Intrade.com is selling a futures contract on whether Obama’s health reform bill will become law by June 30. On Tuesday, March 2, the market rated the chances of that happening at a mere 30 percent. Just one week later, the chances had soared to 60 percent.
“Every year, insurance companies deny more people coverage because they've got pre-existing conditions. Every year, they drop more people's coverage when they get sick right when they need it most. Every year, they raise premiums higher and higher and higher,” Obama said March 8 during a speech in Pennsylvania. “Just last month, Anthem Blue Cross [WellPoint’s subsidiary in California] tried to jack up rates by nearly 40 percent—40 percent. Anybody's paycheck gone up 40 percent?”
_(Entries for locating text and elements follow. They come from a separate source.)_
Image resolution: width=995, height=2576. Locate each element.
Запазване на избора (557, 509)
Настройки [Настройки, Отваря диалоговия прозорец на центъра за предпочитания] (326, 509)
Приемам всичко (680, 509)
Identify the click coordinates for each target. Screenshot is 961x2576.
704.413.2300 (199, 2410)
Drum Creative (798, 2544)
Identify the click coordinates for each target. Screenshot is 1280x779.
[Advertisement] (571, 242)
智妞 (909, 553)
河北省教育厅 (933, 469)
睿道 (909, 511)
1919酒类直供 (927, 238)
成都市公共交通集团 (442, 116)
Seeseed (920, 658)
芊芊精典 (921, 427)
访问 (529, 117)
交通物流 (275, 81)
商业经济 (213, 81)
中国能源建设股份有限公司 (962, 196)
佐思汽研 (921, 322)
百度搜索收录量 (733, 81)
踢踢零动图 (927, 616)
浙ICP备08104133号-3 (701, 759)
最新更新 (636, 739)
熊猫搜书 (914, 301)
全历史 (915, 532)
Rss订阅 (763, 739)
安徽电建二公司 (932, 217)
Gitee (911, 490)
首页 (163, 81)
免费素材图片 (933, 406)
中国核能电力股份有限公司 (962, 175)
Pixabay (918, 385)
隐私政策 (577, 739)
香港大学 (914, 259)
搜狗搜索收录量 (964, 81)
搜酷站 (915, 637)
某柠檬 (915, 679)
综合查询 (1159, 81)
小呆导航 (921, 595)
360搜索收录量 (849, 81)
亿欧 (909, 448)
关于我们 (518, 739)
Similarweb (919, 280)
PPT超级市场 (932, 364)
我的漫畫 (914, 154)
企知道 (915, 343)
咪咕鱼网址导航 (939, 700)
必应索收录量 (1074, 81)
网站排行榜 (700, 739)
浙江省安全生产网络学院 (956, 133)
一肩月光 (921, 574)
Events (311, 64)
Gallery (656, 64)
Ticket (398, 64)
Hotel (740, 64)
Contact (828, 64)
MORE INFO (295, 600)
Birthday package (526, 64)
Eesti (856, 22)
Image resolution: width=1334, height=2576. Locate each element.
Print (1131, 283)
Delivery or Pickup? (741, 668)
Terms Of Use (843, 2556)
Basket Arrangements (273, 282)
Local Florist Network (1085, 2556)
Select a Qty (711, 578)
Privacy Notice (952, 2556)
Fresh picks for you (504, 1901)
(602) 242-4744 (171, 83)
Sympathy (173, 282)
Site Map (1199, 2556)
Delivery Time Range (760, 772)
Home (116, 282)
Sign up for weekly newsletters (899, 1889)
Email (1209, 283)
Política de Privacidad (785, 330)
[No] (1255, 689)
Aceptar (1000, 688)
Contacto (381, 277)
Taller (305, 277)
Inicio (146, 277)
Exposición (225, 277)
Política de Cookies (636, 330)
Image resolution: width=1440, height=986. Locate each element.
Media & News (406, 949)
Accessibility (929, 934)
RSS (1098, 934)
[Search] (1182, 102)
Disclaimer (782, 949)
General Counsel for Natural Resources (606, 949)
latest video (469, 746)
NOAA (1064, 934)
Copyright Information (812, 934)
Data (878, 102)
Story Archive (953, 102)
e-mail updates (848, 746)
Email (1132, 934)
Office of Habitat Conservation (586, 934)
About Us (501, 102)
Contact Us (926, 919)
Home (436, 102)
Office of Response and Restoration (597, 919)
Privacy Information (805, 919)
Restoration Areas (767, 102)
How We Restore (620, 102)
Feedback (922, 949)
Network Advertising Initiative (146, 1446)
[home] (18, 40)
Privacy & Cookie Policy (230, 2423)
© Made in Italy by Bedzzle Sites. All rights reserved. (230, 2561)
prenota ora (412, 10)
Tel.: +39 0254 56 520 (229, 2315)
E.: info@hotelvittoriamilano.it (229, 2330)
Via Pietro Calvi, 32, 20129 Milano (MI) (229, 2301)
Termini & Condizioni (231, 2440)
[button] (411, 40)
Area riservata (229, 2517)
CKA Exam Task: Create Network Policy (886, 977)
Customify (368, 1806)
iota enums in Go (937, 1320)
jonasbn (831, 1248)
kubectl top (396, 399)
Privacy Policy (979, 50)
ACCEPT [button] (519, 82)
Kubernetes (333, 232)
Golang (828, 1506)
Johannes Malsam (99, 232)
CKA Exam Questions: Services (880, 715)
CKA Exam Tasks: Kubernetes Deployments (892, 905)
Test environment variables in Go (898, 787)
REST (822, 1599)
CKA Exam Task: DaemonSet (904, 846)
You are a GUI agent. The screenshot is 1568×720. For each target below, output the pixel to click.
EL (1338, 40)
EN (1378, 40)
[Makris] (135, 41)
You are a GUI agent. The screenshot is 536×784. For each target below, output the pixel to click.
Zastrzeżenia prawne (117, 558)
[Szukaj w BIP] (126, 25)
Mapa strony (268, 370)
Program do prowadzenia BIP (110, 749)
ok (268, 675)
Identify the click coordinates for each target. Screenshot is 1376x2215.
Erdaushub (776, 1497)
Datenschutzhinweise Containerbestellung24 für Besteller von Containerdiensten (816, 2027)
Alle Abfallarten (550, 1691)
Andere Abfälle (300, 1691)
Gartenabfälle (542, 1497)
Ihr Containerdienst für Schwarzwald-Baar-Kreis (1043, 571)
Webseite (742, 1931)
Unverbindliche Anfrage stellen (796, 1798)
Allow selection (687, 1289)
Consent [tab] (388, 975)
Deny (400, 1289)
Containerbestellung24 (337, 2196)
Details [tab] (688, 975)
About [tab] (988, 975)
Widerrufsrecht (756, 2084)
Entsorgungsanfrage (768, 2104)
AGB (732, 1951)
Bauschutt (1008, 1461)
The stock prices of Indianapolis-based WellPoint and its health insurance peers have lost a bit a ground over roughly the same time period. Health insurers began opposing the Democratic health bills in October, but it’s not clear how much the legislation would hurt them. The bills include more than $35 billion a year in subsidies to help an additional 30 million Americans buy health insurance.
Insurers have objected, however, that the bills would force them to cover all comers but then offer a relatively weak penalty for those who don’t obey a mandate to buy insurance. The result, insurers fear, would be that healthy people don’t pay for insurance until they’re sick and have large medical bills.
Obama’s combination of a mandate to buy insurance, a requirement of insurers to take all comers, and subsidies for those with modest incomes is modeled closely on reforms passed in Massachusetts in 2006.
The reform has been popular there, sharply reducing the number of uninsured and decreasing the cost of insurance for those buying insurance without the help of their employers, according to a February report from the Pioneer Institute, a Massachusetts think tank. You can read its full report here.
But small businesses got socked with big premium increases in 2010, ranging as high 47 percent, according to the Boston Globe. And Columbia Journalism Review, a trade publication, highlighted a report showing low-income workers and their companies, such as home-health agencies, struggling mightily to buy insurance that’s affordable for them. That article is here.
In addition, the amount spent on health care services in Massachusetts is still 32-percent higher than the national average, and growing faster, according to the Massachusetts Divisions of Health Care Finance and Policy.
Gov. Deval Patrick, concerned about those costs and revelations of exorbitant prices demanded by Partners HealthCare System in Boston, asked the Massachusetts Legislature to give him the authority to control prices by rejecting health care providers’ price increases if they were faster than the overall rate of medical inflation.
WellPoint CEO Angela Braly has defended her company’s recent premium hikes for individual customers—which average 21 percent in Indiana and 25 percent in California—by blaming the ever-rising cost of care provided by doctors and hospitals.
“The increases in premium costs are driven by prices charges by clinicians, hospitals, medical-device manufacturers, pharmaceutical companies and other suppliers in health care that are accelerating much faster than general inflation,” Braly told Congress on Feb. 24.